Een zero-sum game is een situatie met twee of meer spelers, waarbij er winnaars en verliezers zijn. Het totaal aantal punten die de winnaar krijgt, is gelijk aan het totaal aantal punten verloren door de verliezer(s). Dergelijk scenario is in vele gevallen ideaal, maar niet op economisch niveau. In principe is economische groei geen zero sum rate. Helaas lijken wij stilaan naar het tegenovergestelde scenario te gaan, waarbij de Belgische economie als verliezer zal uitkomen. Op globaal en Europees niveau wordt de druk op schadelijke fiscale concurrentie in een sneltempo opgevoerd. Europa heeft intussen een voorstel van richtlijn klaar, de zogenaamde anti-BEPS-richtlijn, waarin landen worden aangespoord om hun wetgeving aan te passen om ervoor te zorgen dat ondernemingen hun fair share aan vennootschapsbelastingen betalen. Daarbij uit Europa ook kritiek op lokale fiscale regimes. Voor België staan onder meer de notionele interestaftrek, de excess-profit rulings en de octrooiregeling onder druk. Laat dit nu net de fiscale paradepaartjes zijn die België op internationaal niveau voor investeerders op de kaart zetten. Herinnert u zich nog de georganiseerde promotiecampagne: “Invest in Belgium - increase your profits” die daarrond werd georganiseerd? Wie zich onderscheidt van anderen valt namelijk op, nietwaar. Zo heeft ieder land haar eigen ‘unique selling proposition’.

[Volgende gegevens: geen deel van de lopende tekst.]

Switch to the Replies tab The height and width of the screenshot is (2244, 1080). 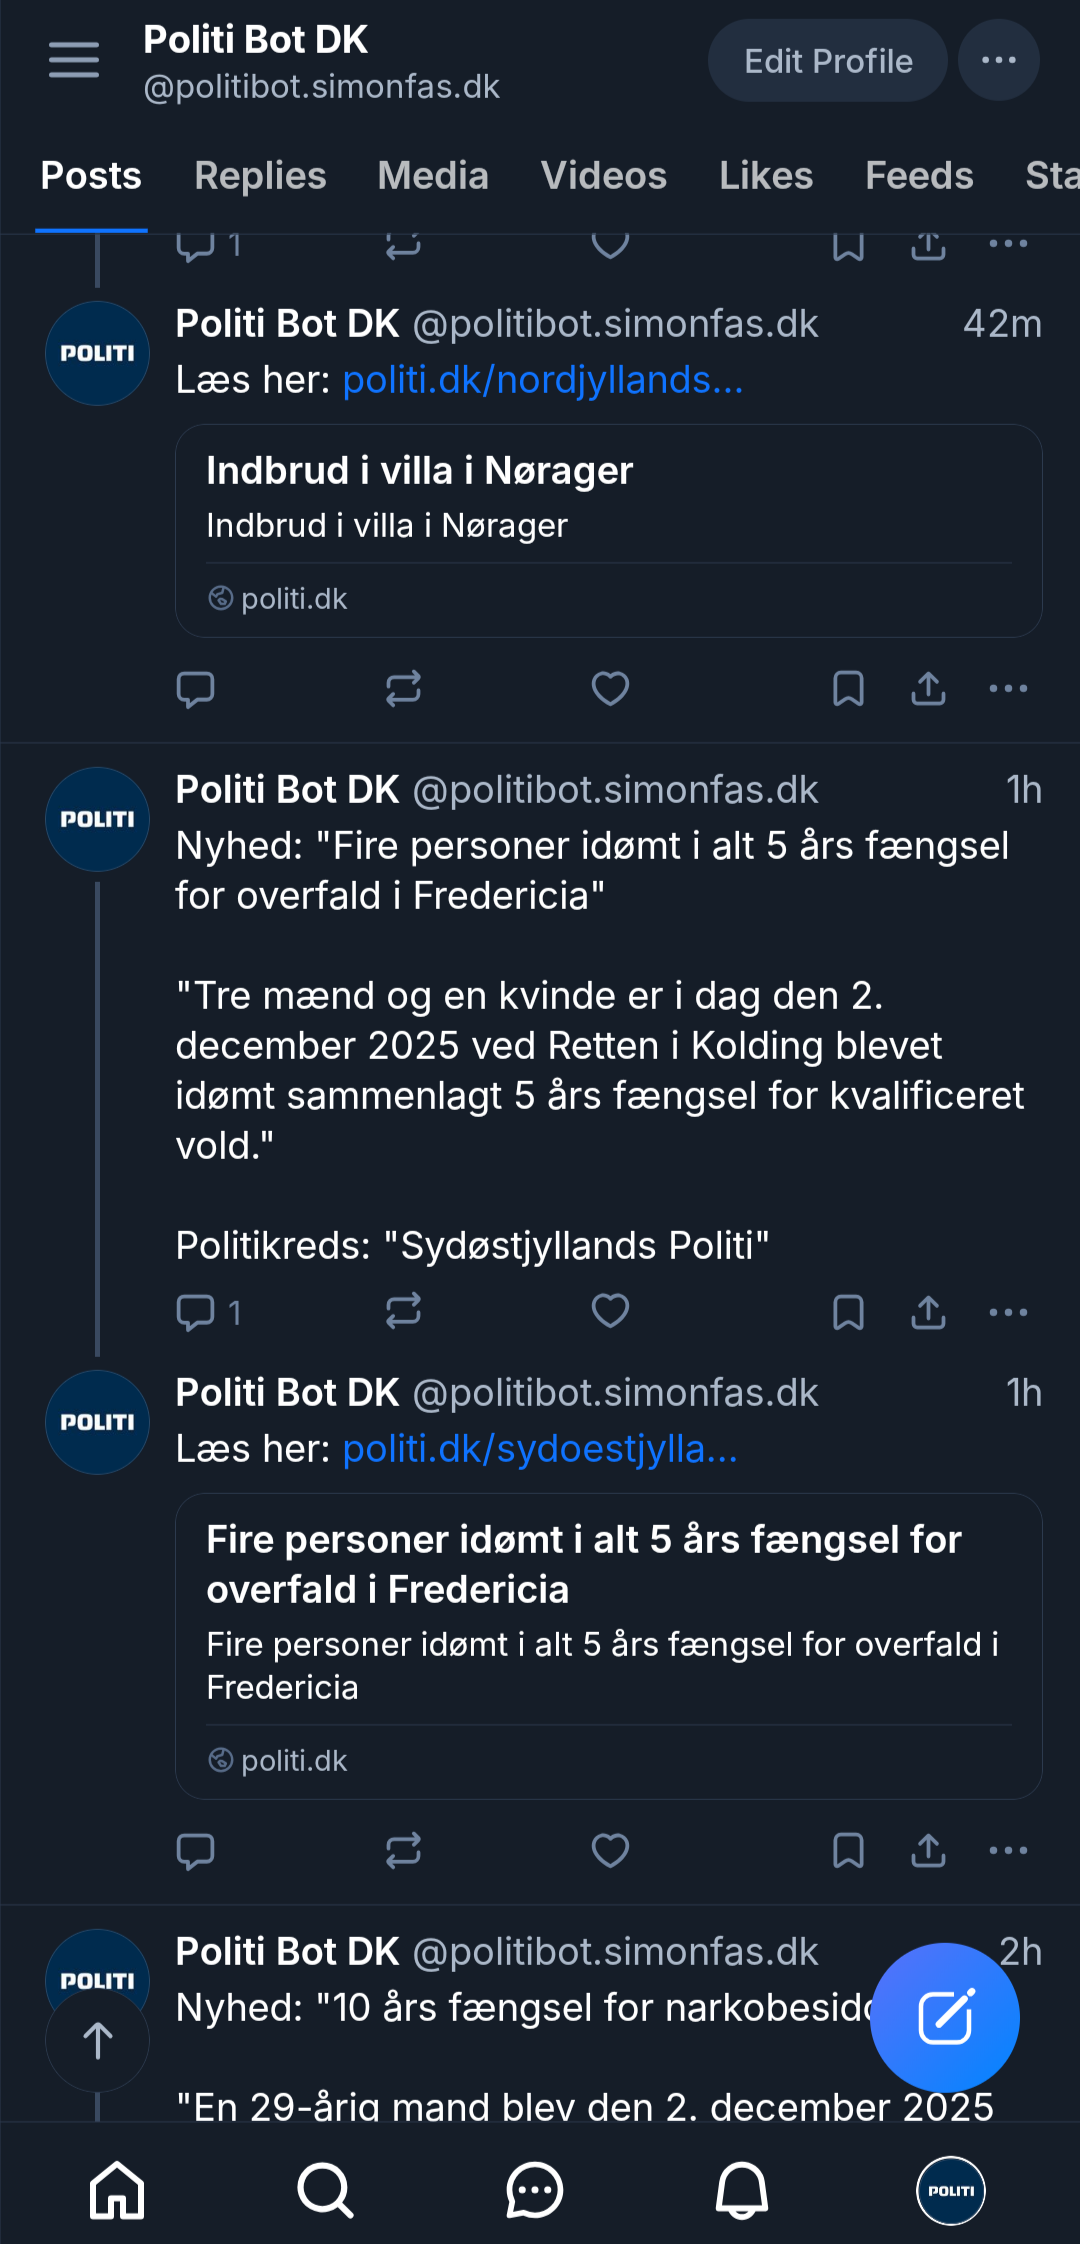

Europa lijkt helaas steeds minder voor dit idee gewonnen. Zij denkt alleen maar aan de strijd tegen bedrijven die country shoppen om te ontspringen aan hun fiscale verplichtingen. Hoewel zulks, spijts de perceptie, veelal op legale wijze gebeurt, kan dergelijke bedrijfsvoering in tijden van economische crisis op weinig begrip worden onthaald. Europa wil daarom de neuzen in dezelfde richting en pleit voor een gemeenschappelijke geconsolideerde heffingsgrondslag voor de vennootschapsbelasting, waarin geen plaats meer zal zijn voor lokale fiscale gunstregimes zoals een notionele interestaftrek (CCCTB).
De vraag rijst of op die manier niet meteen de doodsteek wordt gegeven voor kleinere economieën waar fiscale gunstregimes juist onderdeel uitmaken van het economisch beleid. Begrijp mij niet verkeerd. Internationale coördinatie is zeker noodzakelijk in de rechtvaardige strijd tegen internationale fiscale fraude. In dat opzicht zullen zowel van overheden als bedrijven inspanningen gevraagd worden. Maar de ijver voor fiscale transparantie (internationale gegevensuitwisseling) is nog iets anders dan de ijver voor een Europese inkomstenfiscaliteit. Dat laatste idee is namelijk een sluipend gif dat de lokale economieën van kleine landen zwaar kan aantasten.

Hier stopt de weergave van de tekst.